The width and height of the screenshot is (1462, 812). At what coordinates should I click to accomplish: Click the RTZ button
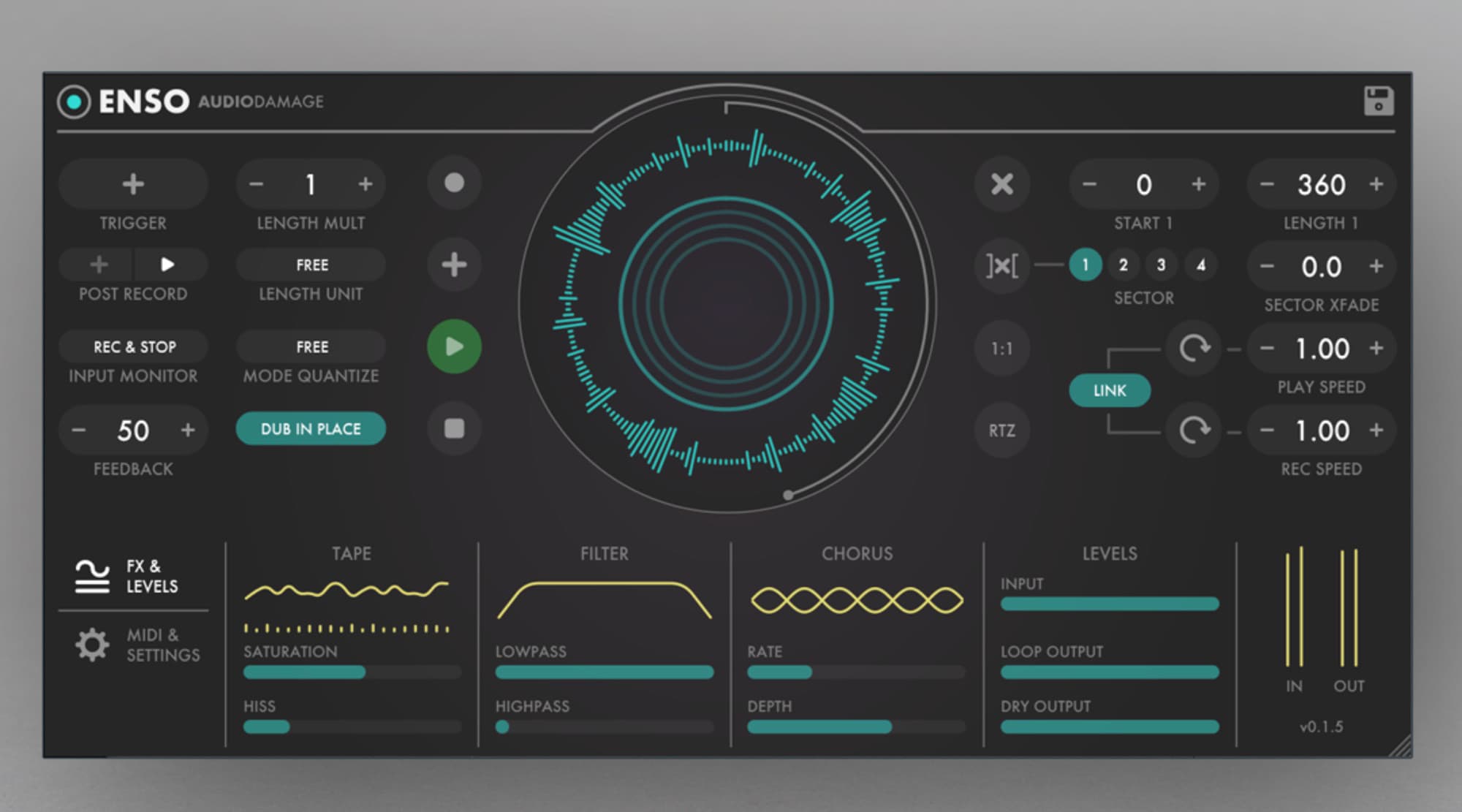(1001, 430)
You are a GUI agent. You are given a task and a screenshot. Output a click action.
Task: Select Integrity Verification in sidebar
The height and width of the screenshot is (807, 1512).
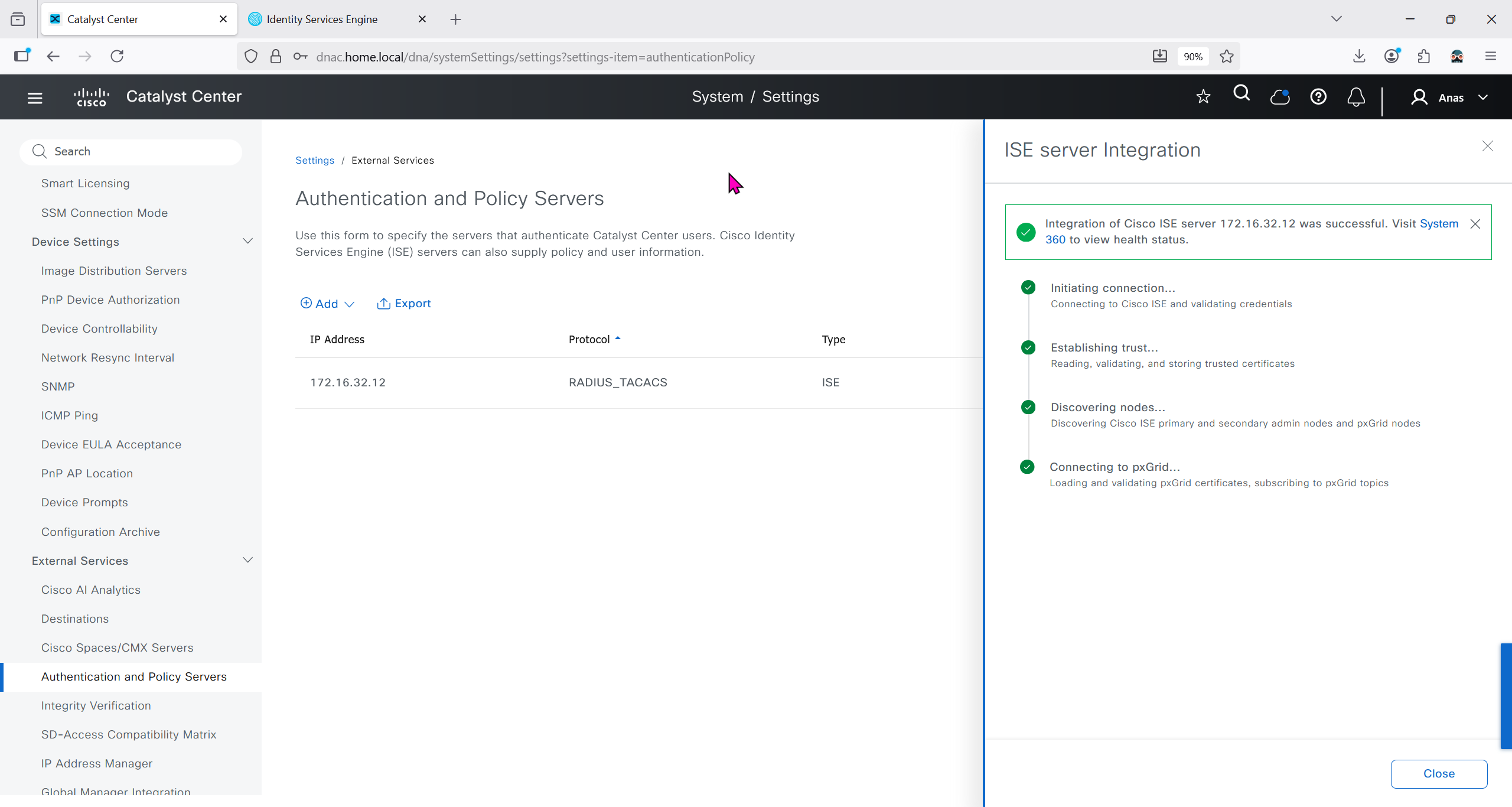[x=96, y=705]
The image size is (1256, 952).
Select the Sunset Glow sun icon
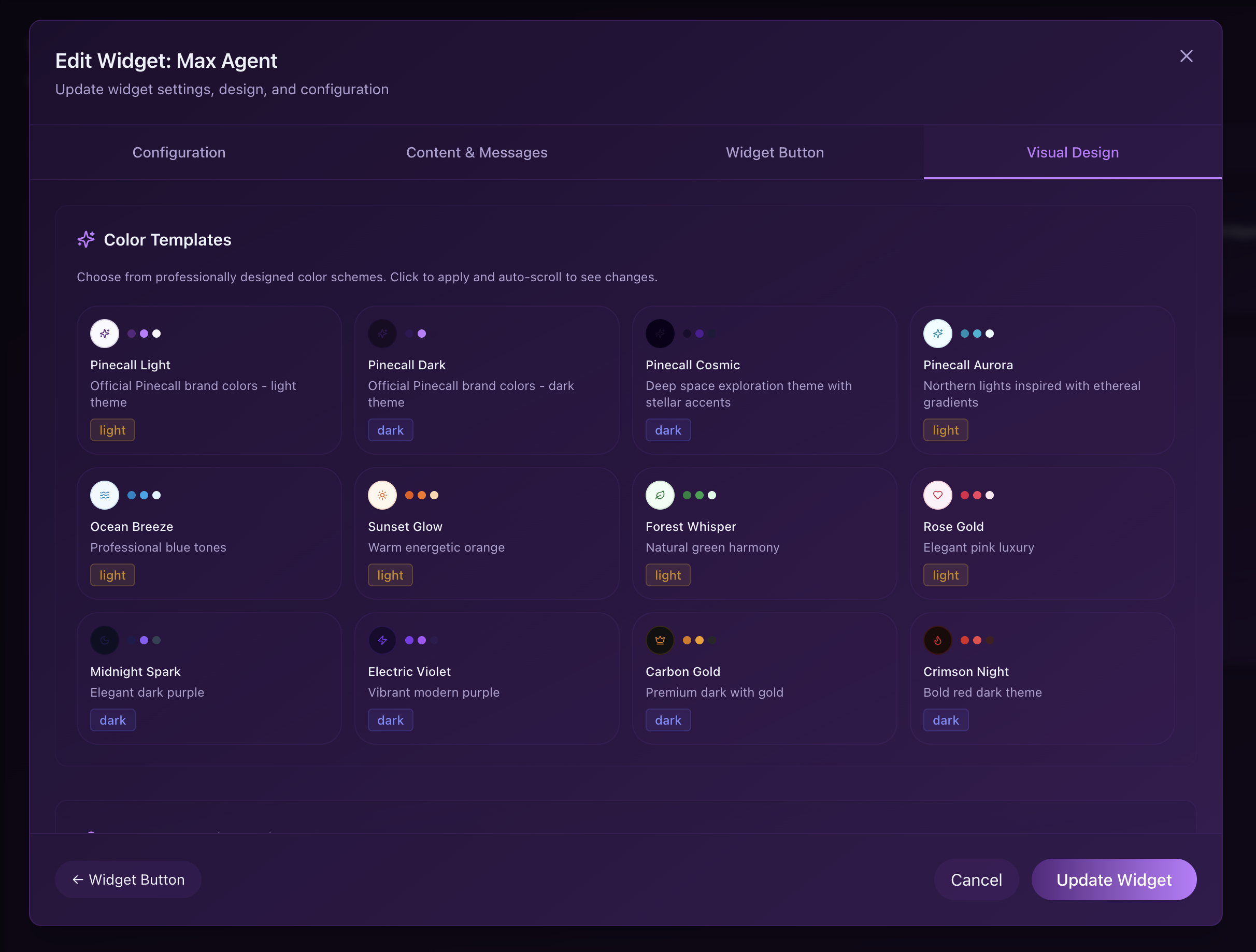(x=382, y=495)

┄┄┄┄┄┄┄┄┄┄┄┄┄┄┄┄┄┄┄┄

### Problem requirements
Your task is to retype all the entries exactly and leave out any pictures.

### Task result
The width and height of the screenshot is (1462, 812). At what coordinates should I click to accomplish: Click the RTZ button
(1001, 430)
You are a GUI agent. You are given a task and a screenshot. Output a click action.
Task: Select Integrity Verification in sidebar
The height and width of the screenshot is (807, 1512).
[x=96, y=705]
The image size is (1256, 952).
Select the Sunset Glow sun icon
(x=382, y=495)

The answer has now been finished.